The Right Way to Use Marketing Technologies (Martech) - Use it To Keep Up With Marketing Trends!
Marketing technologies (Martech) are helping marketers today gain insights about their customers, that their predecessors from 20 years ago could only have dreamt of. New formats such as virtual reality (VR) and augmented reality (AR) also provide new opportunities to better proliferate marketing material through new mediums, in increasingly immersive ways.
With all the hype about Martech tools, marketers run the risk of forgetting that tools are just that - tools.

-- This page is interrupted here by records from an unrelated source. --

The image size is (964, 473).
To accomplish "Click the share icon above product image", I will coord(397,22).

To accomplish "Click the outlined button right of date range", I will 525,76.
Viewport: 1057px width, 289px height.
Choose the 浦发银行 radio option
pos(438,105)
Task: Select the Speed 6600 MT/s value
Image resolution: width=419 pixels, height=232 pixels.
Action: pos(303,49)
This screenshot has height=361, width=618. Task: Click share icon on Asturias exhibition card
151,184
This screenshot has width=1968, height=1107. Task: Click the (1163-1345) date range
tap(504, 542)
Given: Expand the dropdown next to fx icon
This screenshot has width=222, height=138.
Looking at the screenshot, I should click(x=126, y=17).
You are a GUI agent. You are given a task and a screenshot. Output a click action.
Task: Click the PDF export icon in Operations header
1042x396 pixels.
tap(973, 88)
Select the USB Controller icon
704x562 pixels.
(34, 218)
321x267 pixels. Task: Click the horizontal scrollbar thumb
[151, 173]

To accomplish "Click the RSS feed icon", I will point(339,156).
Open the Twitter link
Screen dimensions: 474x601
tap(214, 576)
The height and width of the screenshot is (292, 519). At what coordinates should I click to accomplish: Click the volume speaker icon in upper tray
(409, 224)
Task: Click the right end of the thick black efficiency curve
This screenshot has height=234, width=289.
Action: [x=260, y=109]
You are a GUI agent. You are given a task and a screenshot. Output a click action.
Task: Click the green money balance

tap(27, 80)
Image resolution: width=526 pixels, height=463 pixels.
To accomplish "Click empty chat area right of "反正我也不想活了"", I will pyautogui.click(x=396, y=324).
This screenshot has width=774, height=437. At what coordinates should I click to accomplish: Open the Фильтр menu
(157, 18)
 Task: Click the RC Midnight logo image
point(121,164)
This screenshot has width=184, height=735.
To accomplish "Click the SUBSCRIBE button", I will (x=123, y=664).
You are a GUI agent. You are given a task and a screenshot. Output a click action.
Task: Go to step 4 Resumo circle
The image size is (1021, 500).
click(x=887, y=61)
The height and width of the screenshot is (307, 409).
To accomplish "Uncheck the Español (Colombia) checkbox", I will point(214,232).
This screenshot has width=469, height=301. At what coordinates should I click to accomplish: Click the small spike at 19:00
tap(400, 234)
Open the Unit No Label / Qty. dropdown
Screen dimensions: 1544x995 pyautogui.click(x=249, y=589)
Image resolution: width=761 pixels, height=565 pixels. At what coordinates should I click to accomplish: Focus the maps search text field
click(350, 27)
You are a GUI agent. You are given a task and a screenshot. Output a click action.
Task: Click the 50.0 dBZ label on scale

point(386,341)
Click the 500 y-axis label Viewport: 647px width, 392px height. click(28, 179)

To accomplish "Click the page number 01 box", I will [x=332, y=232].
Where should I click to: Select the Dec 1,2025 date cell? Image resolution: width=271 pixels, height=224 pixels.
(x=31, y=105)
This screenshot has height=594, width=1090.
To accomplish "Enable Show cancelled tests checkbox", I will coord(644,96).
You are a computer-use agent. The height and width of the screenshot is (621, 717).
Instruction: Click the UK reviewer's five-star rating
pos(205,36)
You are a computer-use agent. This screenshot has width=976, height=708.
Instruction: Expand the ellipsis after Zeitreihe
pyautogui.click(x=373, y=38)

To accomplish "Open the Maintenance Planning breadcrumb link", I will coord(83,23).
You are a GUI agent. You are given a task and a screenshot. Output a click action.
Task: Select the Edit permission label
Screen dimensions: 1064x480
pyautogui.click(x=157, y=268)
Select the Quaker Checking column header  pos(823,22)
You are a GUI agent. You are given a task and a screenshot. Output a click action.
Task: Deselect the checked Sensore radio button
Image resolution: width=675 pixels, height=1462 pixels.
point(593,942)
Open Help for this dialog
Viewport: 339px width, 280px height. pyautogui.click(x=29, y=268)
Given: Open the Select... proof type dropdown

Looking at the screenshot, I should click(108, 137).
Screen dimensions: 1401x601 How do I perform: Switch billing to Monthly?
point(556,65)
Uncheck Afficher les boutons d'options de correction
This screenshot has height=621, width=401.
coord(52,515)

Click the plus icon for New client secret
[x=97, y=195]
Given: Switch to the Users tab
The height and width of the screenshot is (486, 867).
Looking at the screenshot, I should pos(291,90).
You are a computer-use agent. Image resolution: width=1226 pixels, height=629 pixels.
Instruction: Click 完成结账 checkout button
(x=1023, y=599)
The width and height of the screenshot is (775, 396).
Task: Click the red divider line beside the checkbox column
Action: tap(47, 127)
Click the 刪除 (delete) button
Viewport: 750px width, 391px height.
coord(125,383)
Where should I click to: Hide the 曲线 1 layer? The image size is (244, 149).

Let’s run through some of the underlying marketing principles to keep in mind when utilising the latest Martech tools, the companies deploying them today, and what we can learn from them.
Martech Tip 1: Don’t let marketing technologies (Martech) blind you from your audience.
Don't forget your audience are real humans and not data points.
As we've championed time and again, marketing is a customer-centric conversation with your prospects. You can’t have a conversation when you don’t know who you’re talking to. In the era of big data, AI and machine learning, it is easy to see the recipients of your messages as data points rather than humans. Marketing decisions based purely on data points risk missing out subtle nuances that is inherent of human emotions.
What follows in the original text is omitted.